HESTA has posted its investment returns to members for the 2018-19 financial year, which it said were above the target objective.
Over the financial year, Core Pool, the default MySuper option delivered 7.25 per cent and over the 10-year period delivered 9.06 per cent returns.
The target investment objective of Core Pool is CPI + 3.5 per cent and, according to chief investment office Sonya Sawtell-Rickson, the recent result was an example of how the fund balances the return needs with defensive strategies.
“Core Pool is where most HESTA members have their super invested, so it’s important that we’re appropriately managing risk as well as achieving strong, competitive, long-term returns,” Ms Sawtell-Rickson said.
The diversified approach of HESTA’s core pool would continue to deliver long-term performance while providing appropriate protections, said Ms Sawtell-Rickson.
“The balanced, diversified approach of Core Pool aims to deliver long-term investment performance across a range of market conditions, while providing appropriate downside protection, as we believe that this will, over time, make the biggest difference to members’ retirement savings.”

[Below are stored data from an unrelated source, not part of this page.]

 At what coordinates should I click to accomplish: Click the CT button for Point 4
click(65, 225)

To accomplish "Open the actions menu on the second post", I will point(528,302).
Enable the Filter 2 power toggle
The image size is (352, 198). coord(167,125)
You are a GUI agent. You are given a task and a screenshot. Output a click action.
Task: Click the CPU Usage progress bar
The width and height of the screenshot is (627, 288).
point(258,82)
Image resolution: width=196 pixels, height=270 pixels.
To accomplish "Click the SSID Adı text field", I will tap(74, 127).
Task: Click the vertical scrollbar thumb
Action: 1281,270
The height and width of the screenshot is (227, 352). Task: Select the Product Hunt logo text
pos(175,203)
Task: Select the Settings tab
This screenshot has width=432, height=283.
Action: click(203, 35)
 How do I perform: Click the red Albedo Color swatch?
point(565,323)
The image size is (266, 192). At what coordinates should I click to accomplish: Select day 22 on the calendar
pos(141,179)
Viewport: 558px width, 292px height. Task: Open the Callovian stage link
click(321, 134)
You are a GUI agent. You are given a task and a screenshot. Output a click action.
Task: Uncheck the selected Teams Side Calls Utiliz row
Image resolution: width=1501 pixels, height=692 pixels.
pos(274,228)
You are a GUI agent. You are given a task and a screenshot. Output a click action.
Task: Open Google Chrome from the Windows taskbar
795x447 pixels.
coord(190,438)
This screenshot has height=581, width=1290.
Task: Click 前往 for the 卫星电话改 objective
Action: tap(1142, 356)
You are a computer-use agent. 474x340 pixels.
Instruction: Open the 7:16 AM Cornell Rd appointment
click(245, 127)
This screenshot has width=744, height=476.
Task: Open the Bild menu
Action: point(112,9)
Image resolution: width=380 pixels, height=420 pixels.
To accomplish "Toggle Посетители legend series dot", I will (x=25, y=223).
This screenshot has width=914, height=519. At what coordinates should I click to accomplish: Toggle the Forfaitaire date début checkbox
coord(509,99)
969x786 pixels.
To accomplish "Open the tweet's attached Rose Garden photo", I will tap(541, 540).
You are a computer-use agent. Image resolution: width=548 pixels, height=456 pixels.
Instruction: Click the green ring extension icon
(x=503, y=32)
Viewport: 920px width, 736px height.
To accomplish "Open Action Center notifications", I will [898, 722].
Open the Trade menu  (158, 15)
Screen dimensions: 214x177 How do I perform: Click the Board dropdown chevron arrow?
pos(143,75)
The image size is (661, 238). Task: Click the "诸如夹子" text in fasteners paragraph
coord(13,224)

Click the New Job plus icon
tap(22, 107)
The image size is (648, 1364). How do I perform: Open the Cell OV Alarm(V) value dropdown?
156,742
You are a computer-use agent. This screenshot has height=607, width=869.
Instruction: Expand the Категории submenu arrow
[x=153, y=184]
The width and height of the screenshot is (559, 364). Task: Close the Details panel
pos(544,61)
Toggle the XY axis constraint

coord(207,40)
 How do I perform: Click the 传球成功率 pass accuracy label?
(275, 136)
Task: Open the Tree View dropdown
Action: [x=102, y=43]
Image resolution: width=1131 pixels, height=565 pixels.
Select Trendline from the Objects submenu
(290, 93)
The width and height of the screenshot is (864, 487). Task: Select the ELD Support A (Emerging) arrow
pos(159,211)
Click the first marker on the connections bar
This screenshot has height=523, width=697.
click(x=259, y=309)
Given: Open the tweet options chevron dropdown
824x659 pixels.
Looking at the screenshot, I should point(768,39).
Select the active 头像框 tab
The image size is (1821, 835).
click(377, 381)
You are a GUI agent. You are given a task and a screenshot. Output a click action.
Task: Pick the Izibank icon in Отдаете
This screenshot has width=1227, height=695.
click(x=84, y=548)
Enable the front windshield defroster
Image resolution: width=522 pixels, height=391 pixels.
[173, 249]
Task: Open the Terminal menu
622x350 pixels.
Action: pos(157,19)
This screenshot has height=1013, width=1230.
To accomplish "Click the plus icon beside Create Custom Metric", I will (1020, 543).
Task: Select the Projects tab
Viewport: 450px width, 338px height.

Ms Sawtell-Rickson’s statement was backed by Rainmaker’s RMetric Mysuper report, which found Core Pool rated among the top 10 MySuper investment options for performance on a risk-adjusted basis.
The financial year was driven by strong Australian equities return, but the standout was the fund’s socially responsible investment option Eco Pool, said Ms Sawtell-Rickson.
“Eco Pool is this year’s standout, achieving a return of 11.03 per cent.
“This strong result is driven by the industry-leading responsible investment expertise we’ve developed over many years and underpins the strong, long-term relationships we’ve built with specialist managers as a result,” said Ms Sawtell-Rickson.
It’s another year of strong returns for Eco Pool, which identifies investments across both ESG and financial factors and has fossil fuel, tobacco and uranium exclusions.